1. Recognition of an environmental demand,
2. The perception of the demand in terms of whether it is perceived as a threat,
3. Whether or not the individual believes they have the resources to cope with the event. This process is instantaneous and is essentially an unconscious response.
4. Based on stage three, the nervous system responds by either relaxing or preparing to flee or fight.

Thus, the works of Selye and Lazarus provide conceptual frameworks for understanding the links between emotion perception, stress, and coping. Multiple evidence-based measures of parenting stress have been developed.

== Research ==
Kirby Deater-Deckard, in the volume Parenting Stress, presented the first comprehensive articulation of the research on parenting stress concerning the characteristics of parents, the parent-child relationship, and parents' coping behaviors. Since Deater-Deckard's work, there has been a rapid expansion of research documenting the linkage between parenting stress and a wide variety of important issues related to family functioning and child development and behavior. The summary below provides a brief sampling to illustrate the breadth of impact parenting stress has on members of the core family system.

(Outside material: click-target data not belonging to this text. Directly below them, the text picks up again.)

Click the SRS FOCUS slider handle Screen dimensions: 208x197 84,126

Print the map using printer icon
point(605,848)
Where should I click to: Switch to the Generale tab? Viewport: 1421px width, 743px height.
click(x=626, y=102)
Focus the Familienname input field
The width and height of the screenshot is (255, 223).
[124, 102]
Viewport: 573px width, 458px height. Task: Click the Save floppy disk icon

It is an illustrative review extracting some examples from a recent more comprehensive review (with its own formal literature review search and extraction process) to concisely introduce a range of topics.

Observed Parenting Behavior

Parenting stress has been demonstrated to be predictive of abusive mother's behavior towards their children during free play and task situations, parents’ verbal harshness, demanding and controlling behaviors, and parents' level of warmth and engagement with their child. Parental stress or burnout can manifest as an "emotional distancing from their children" due to overwhelming exhaustion among other causes.

Child Development and Outcomes

Parents’ level of stress has been found to be predictive of the development of problem behaviors in children, children's aggressiveness, callous-unemotional traits in children, and children's coping competence. Barroso et al. conducted a major review and meta-analysis of the parenting stress literature, which revealed that parenting stress is a major factor with parents coping with their children's behavior.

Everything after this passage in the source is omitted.